Le 8 octobre 1978, Gilles Villeneuve est entré dans la mémoire collective du Québec. Il avait gagné le premier Grand Prix de sa trop courte carrière, lors de la toute première épreuve de l'histoire disputée à Montréal. Impossible d'écrire un tel scénario.

C'est pour cette raison, sans doute, que de voir la Ferrari dans laquelle il a gagné la course impressionne tant. Il y a une aura qui entoure l'artéfact, installé depuis hier matin à l'entrée du Casino de Montréal. Il y restera toute la semaine. Il a fallu retirer les pneus pour faire passer la voiture, de peur de l'esquinter. On prend le plus grand soin de la pièce de collection.

C'est le prêt d'un homme d'affaires torontois, qui a acheté la voiture à Nick Mason, ancien batteur de Pink Floyd. La veuve de Gilles, Joann Villeneuve, est celle qui a travaillé d'arrache-pied pour rapatrier la voiture. Un processus de près d'un an, précise-t-elle.

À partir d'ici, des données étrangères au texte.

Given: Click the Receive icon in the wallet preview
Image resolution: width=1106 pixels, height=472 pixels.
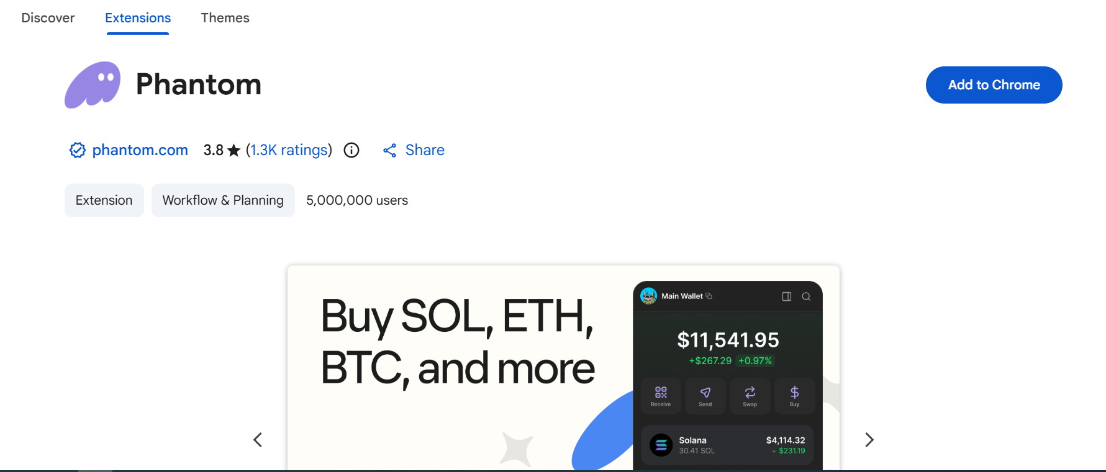Looking at the screenshot, I should (661, 396).
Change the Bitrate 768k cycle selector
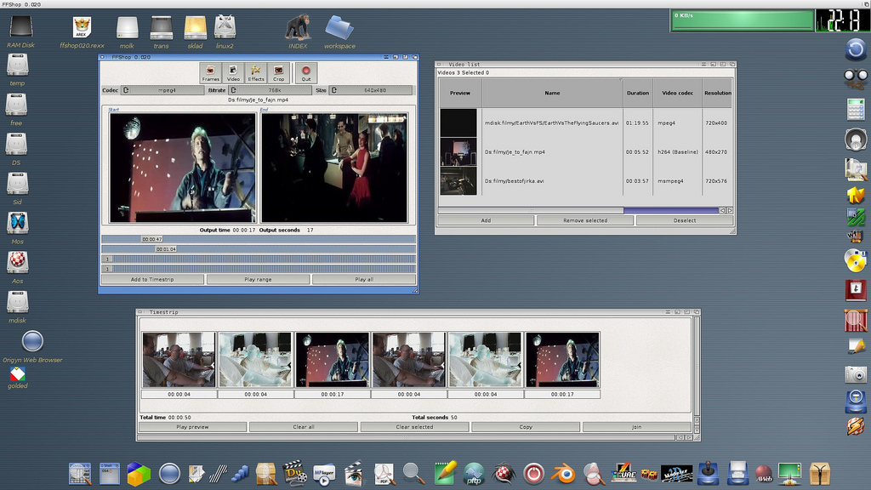The height and width of the screenshot is (490, 871). tap(268, 89)
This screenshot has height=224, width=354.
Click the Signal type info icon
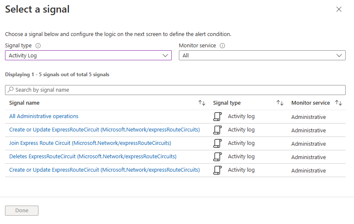[x=38, y=46]
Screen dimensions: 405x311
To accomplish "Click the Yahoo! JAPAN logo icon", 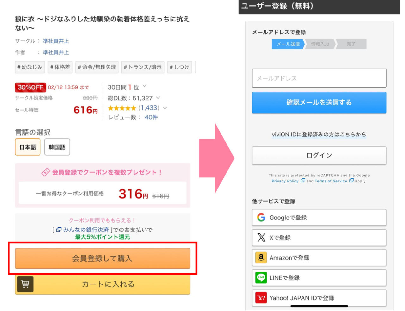I will click(261, 298).
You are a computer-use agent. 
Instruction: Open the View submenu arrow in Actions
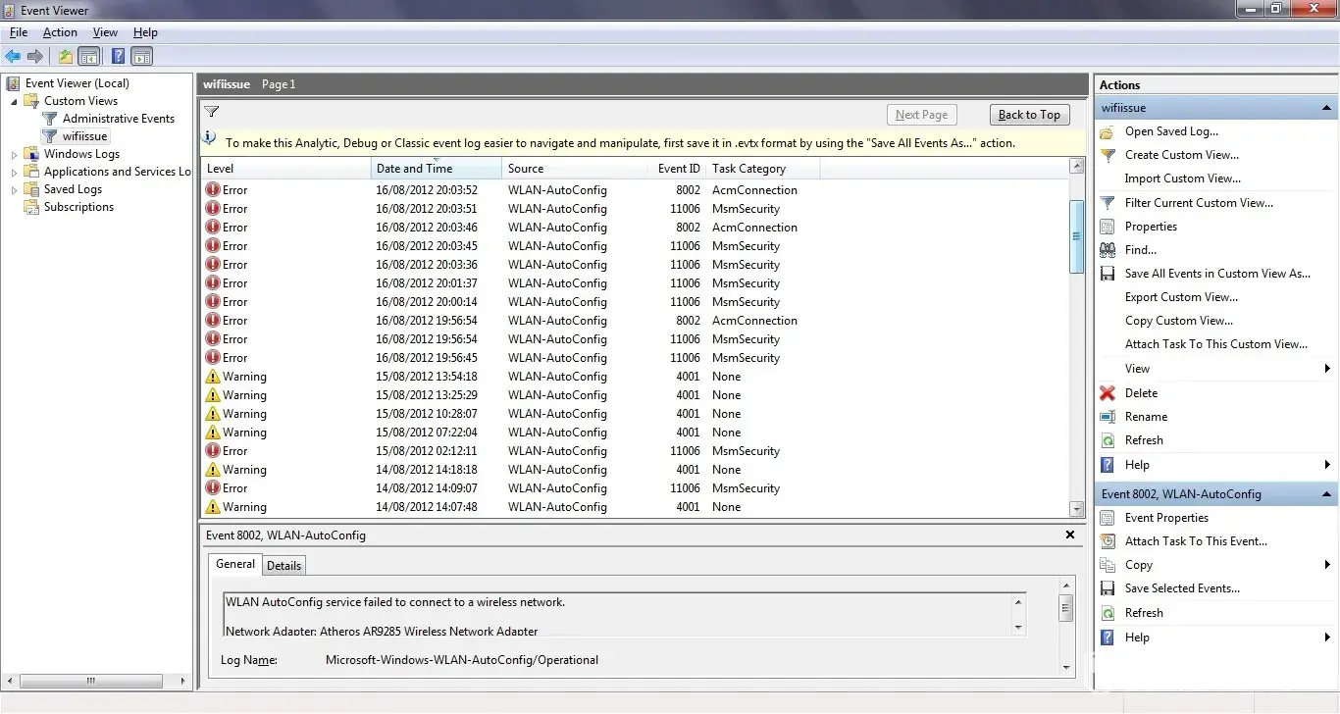click(1327, 369)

L'idée lui est venue l'année dernière lorsqu'elle a assisté à une course historique de F1 à Mosport, le circuit de Bowmanville, en Ontario. « C'était une autre voiture de Gilles, mais chaque fois que je la voyais, j'avais une émotion énorme. Toutes ces années plus tard, je ressens encore cette émotion. De là est venue l'idée de l'avoir à Montréal et j'ai contacté le propriétaire. »

Une coquille de noix

On est d'abord frappé de constater à quel point la structure, qui atteignait les 290 km\h, est sommaire. Quelques minces plaques d'acier, un habitacle de protection qui se calcule en millimètres, bonbonnes et moteur à la vue de tous. La F1 de 1978 est à des années-lumière de celle de 2018. « C'est là qu'on voit à quel point c'était dangereux », dit Mme Villeneuve.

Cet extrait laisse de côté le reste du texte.